> **TASK INPUTS**:
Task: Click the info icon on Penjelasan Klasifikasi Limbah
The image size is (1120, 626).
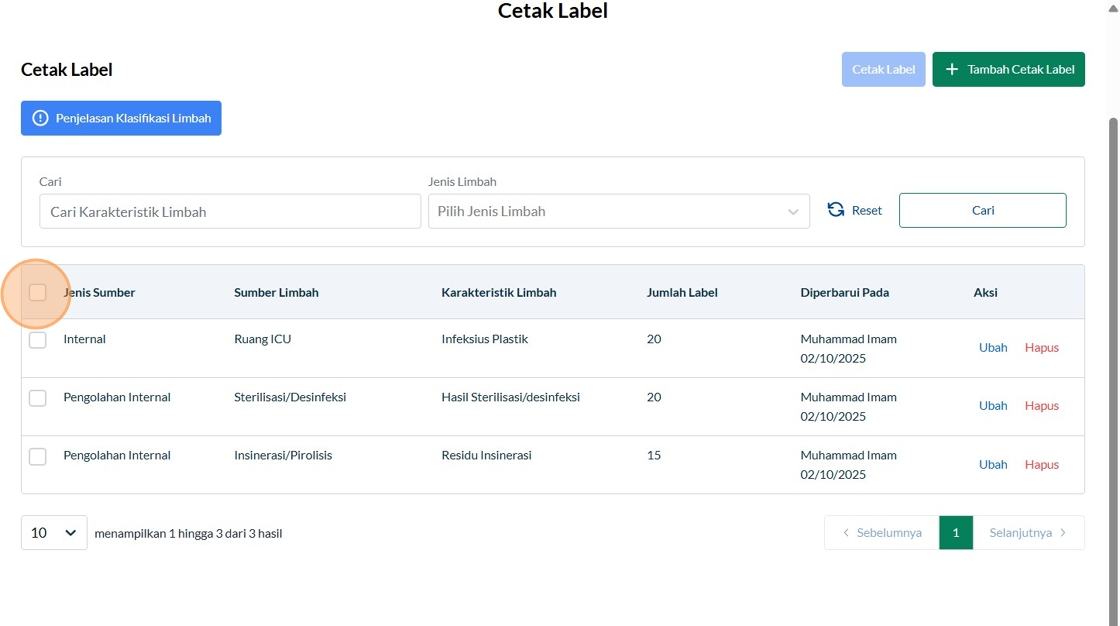Action: tap(40, 118)
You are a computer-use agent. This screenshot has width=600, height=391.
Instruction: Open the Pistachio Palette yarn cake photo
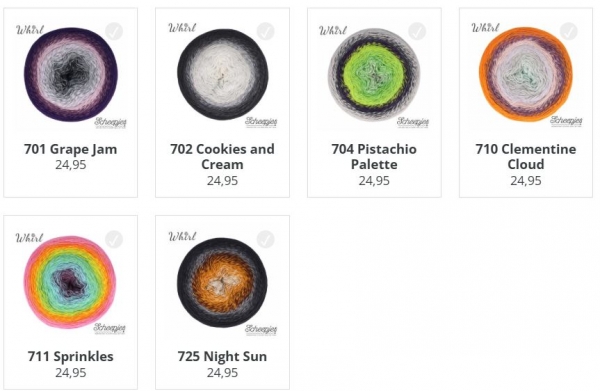[374, 75]
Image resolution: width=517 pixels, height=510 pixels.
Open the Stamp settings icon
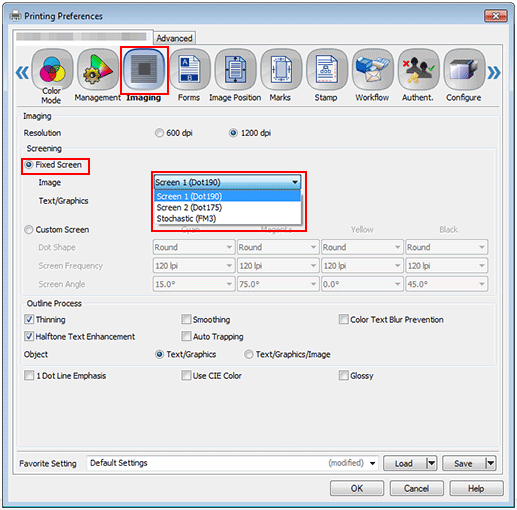pyautogui.click(x=327, y=70)
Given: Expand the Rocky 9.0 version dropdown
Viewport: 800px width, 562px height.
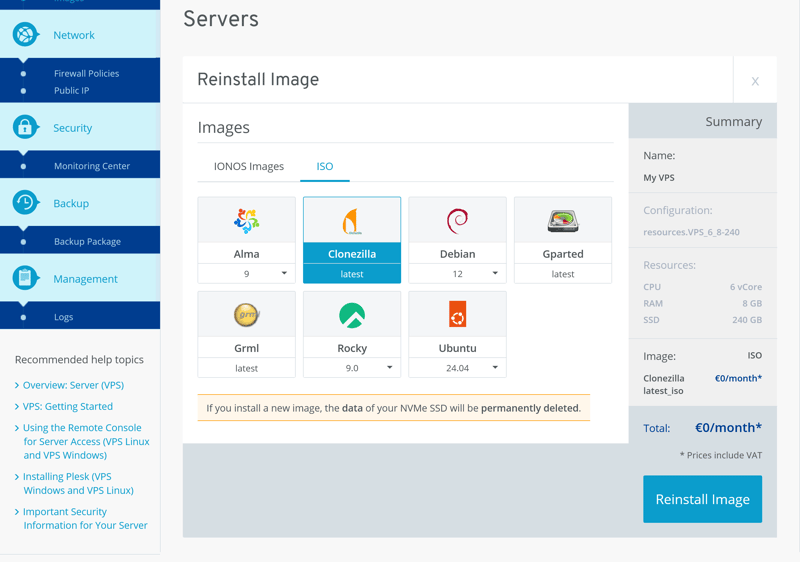Looking at the screenshot, I should 352,368.
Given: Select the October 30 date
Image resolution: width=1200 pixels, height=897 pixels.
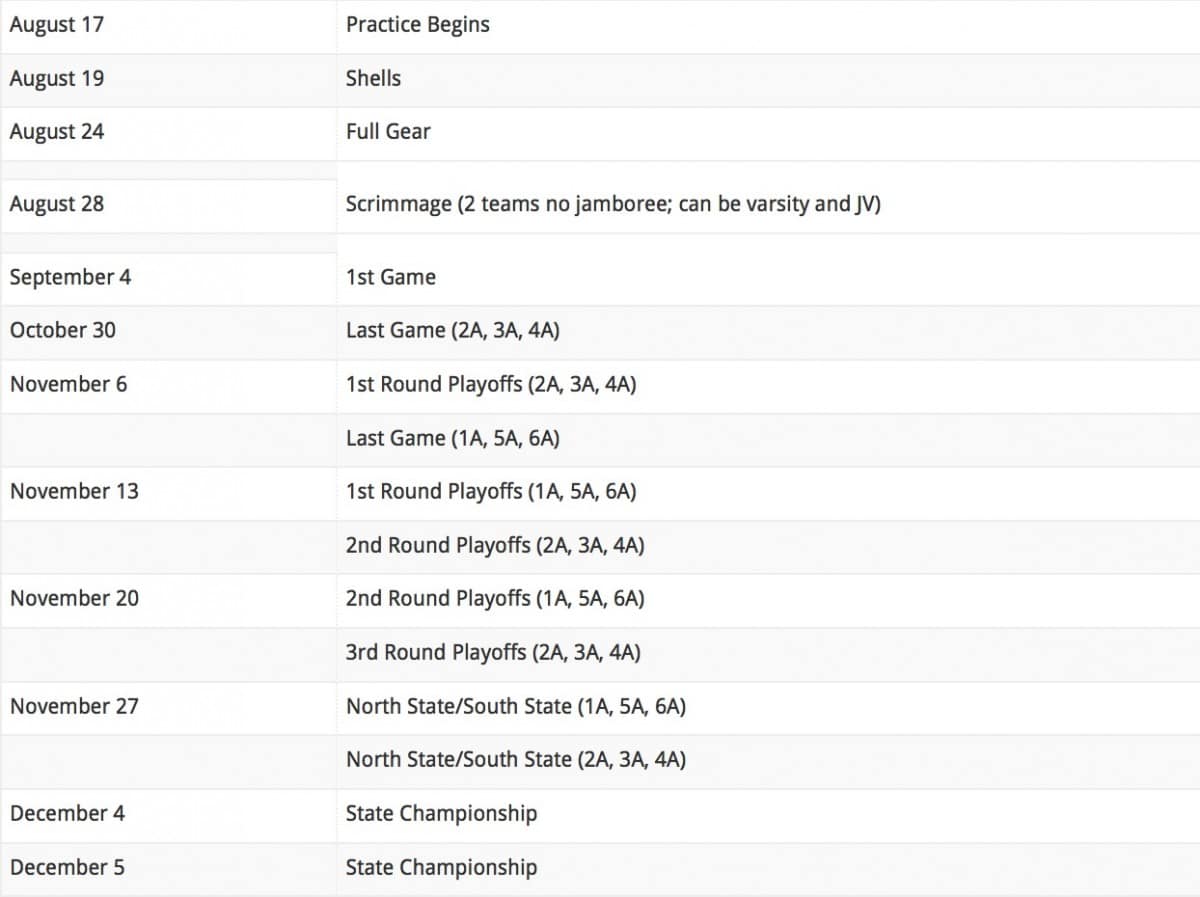Looking at the screenshot, I should click(x=63, y=330).
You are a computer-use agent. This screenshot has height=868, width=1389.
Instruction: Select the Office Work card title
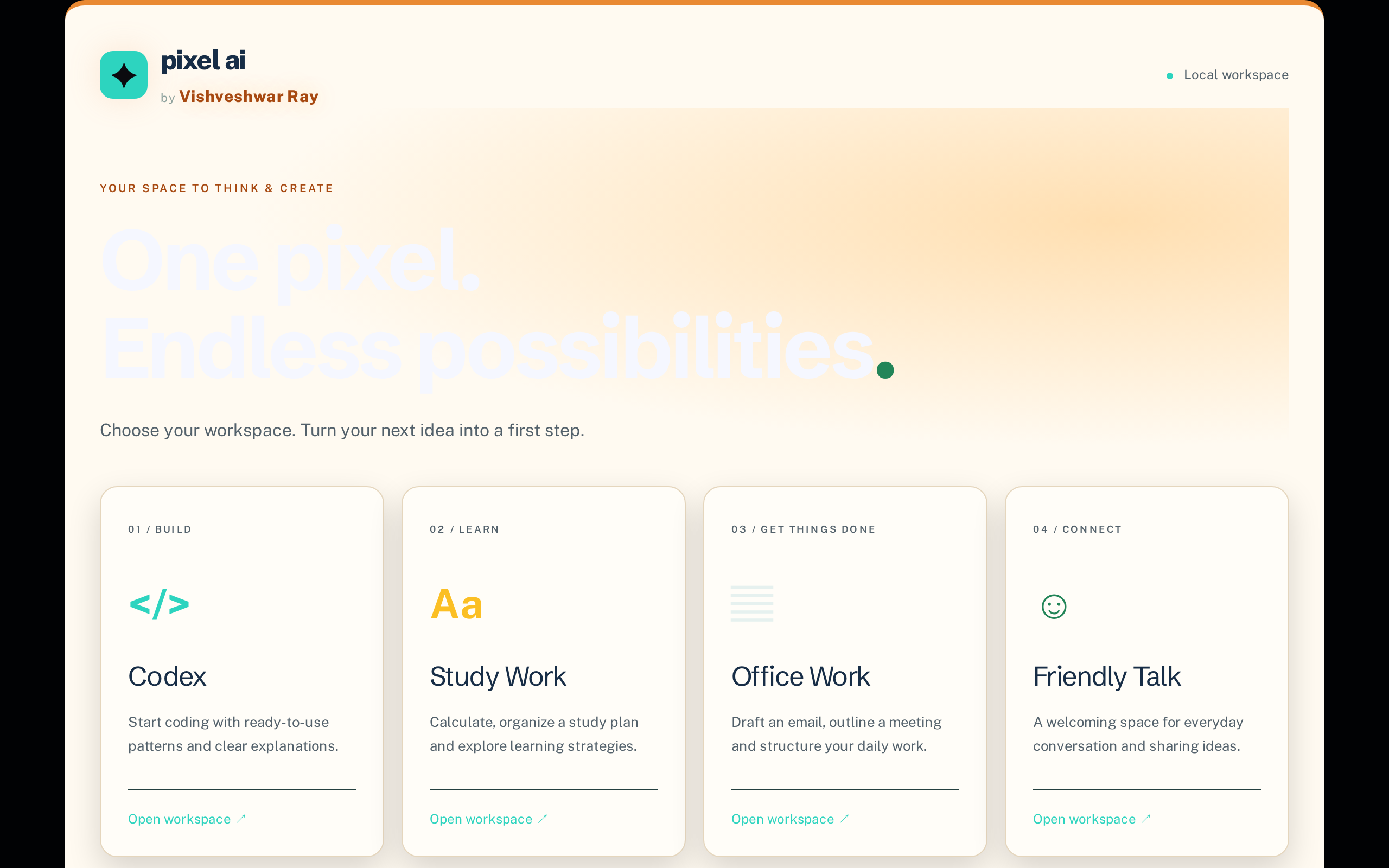(x=800, y=676)
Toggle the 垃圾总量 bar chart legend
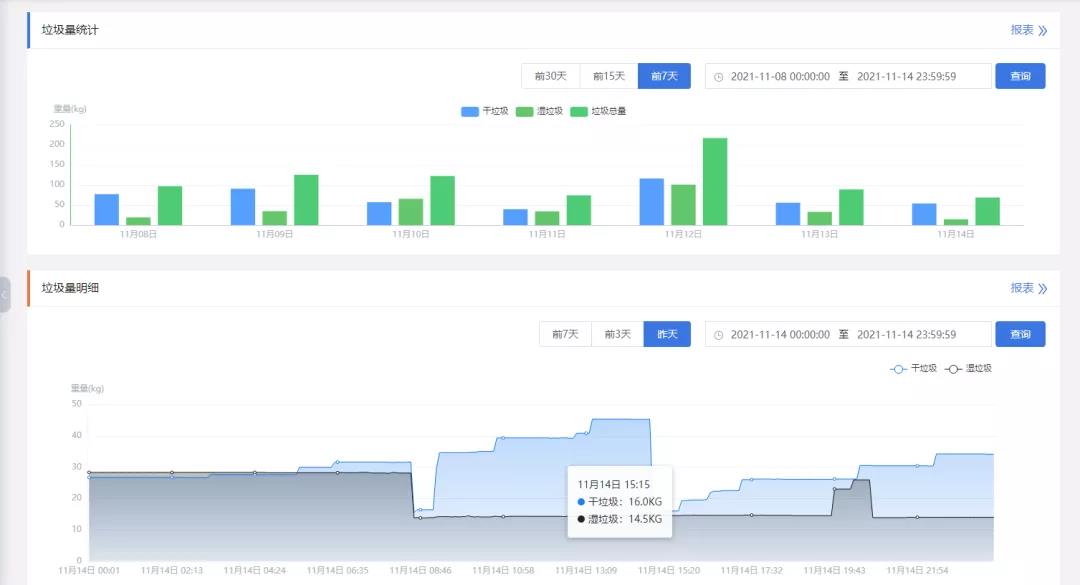Screen dimensions: 1080x585 [598, 111]
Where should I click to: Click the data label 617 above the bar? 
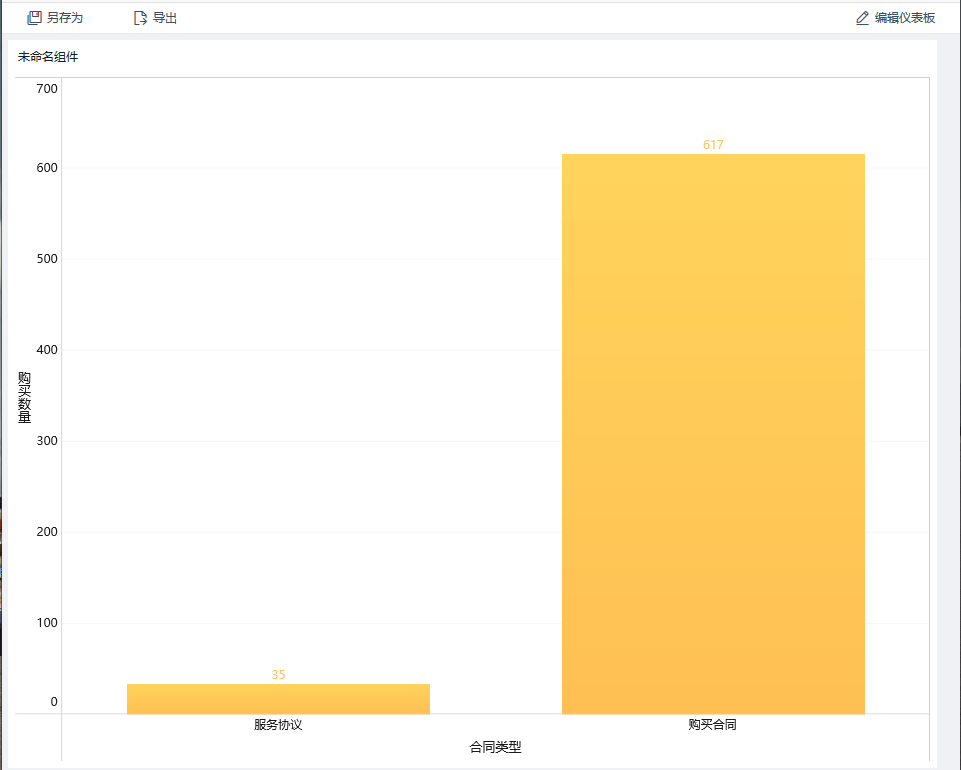click(x=713, y=145)
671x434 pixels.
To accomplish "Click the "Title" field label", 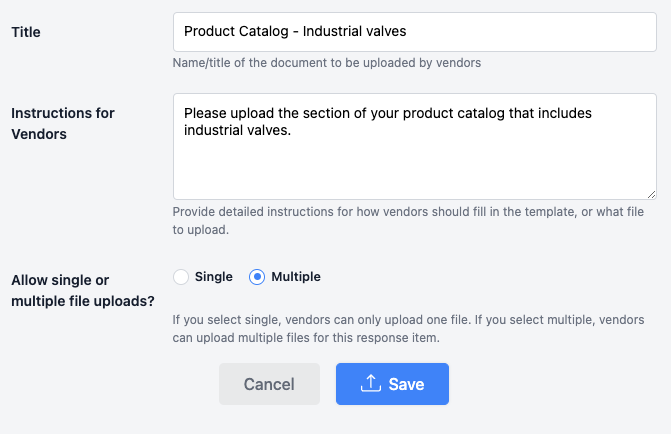I will pyautogui.click(x=26, y=32).
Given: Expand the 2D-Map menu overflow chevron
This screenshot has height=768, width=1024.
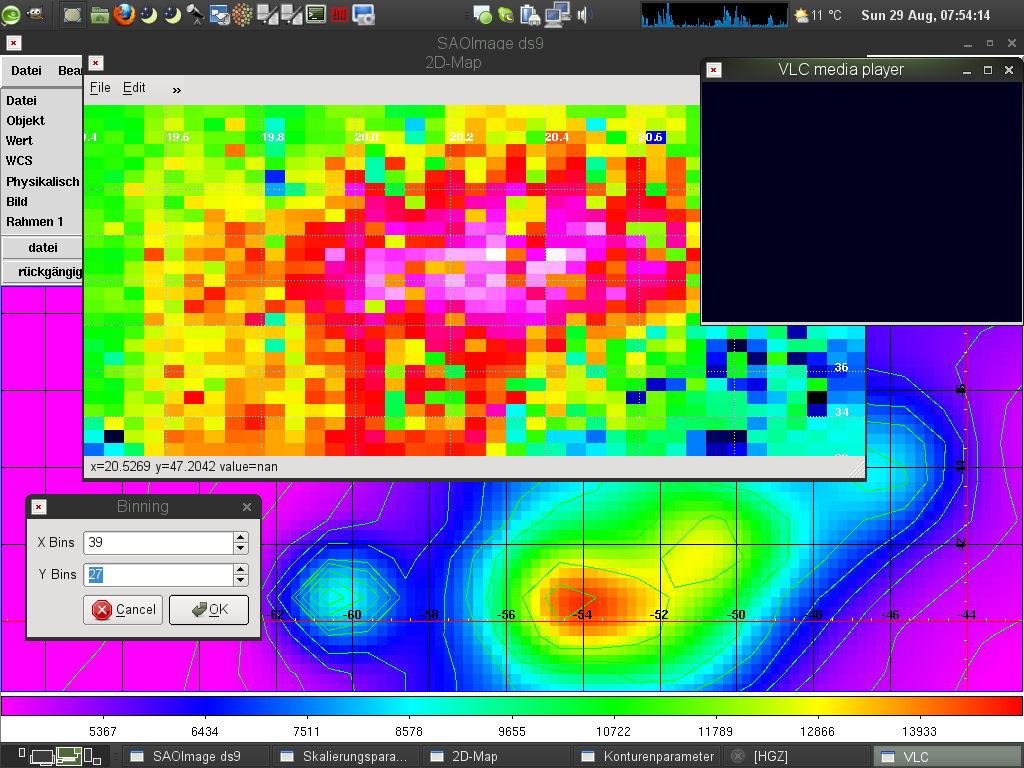Looking at the screenshot, I should pyautogui.click(x=177, y=89).
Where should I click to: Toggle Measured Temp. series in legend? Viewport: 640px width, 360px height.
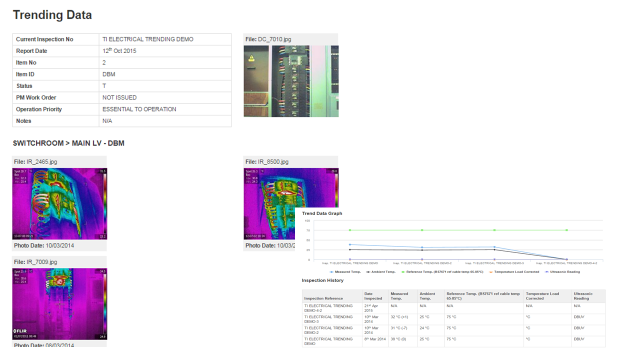pos(345,272)
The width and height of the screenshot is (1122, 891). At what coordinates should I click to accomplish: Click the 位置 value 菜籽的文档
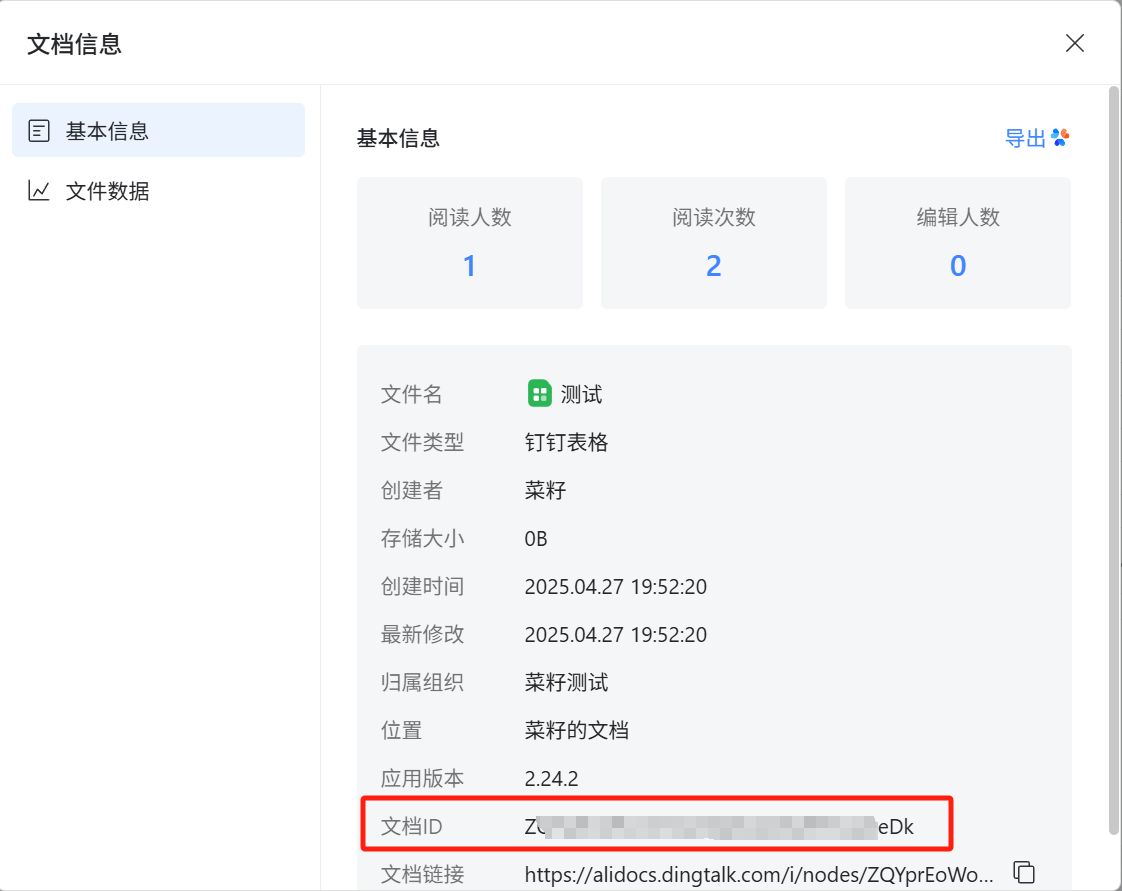point(576,731)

> **ASSIGNED TASK**: The answer must be every line from the records above that contains the word "Given", copied out.

> **ANSWER SPACE**:
Given: Expand the Rocky 9.0 version dropdown
Given: Select the October 30 date
Given: Expand the 2D-Map menu overflow chevron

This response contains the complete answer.